### Work to do
Copy out the listing word for word, starting at the line containing "Given: Click plus icon on GPU 利用率 row" and ending after the line containing "Looking at the". Omit the pictures.

### Data excerpts
— Start —

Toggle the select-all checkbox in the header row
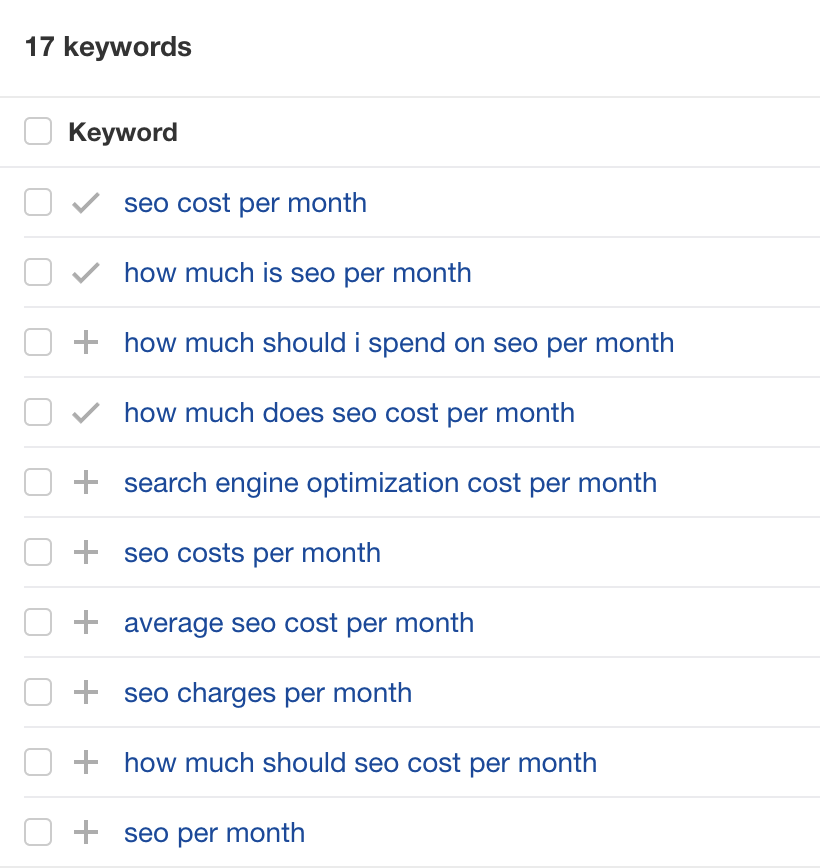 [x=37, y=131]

— End —
— Start —

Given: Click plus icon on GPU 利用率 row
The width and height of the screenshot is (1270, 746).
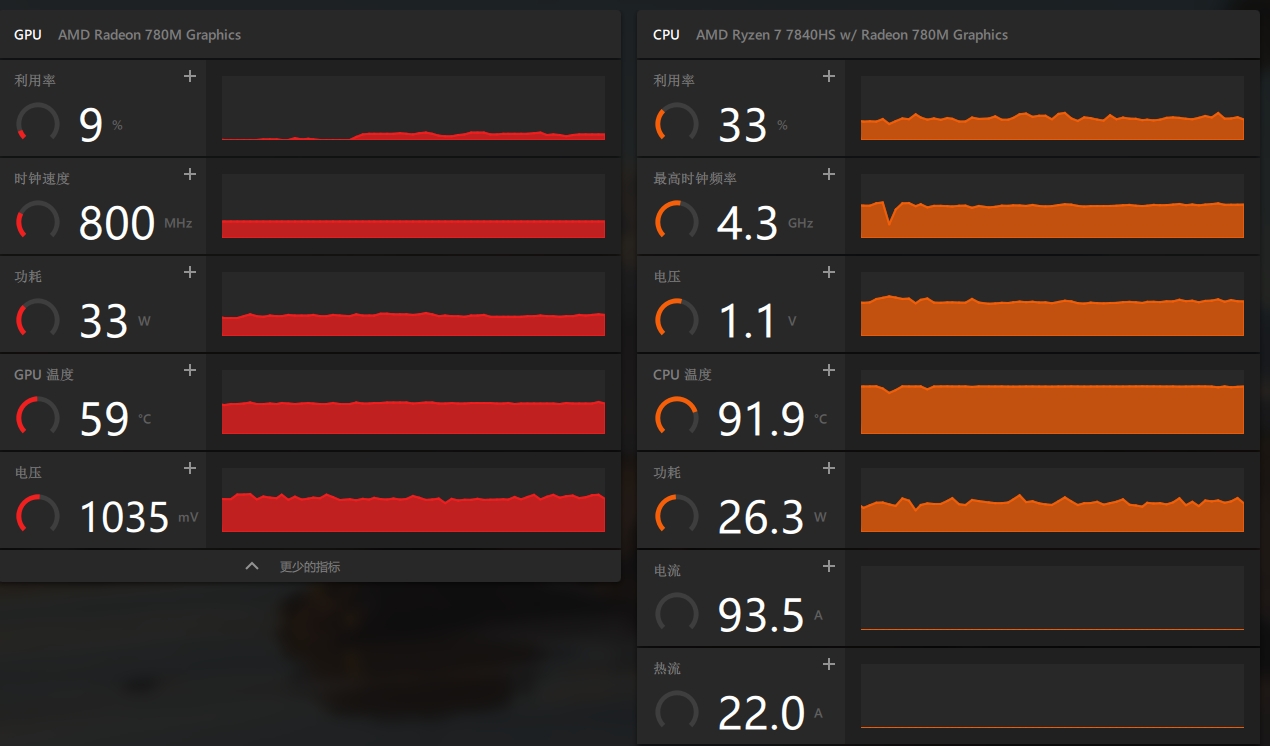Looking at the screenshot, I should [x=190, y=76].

— End —

### Output
Given: Click plus icon on GPU 利用率 row
The width and height of the screenshot is (1270, 746).
Looking at the screenshot, I should [x=190, y=76].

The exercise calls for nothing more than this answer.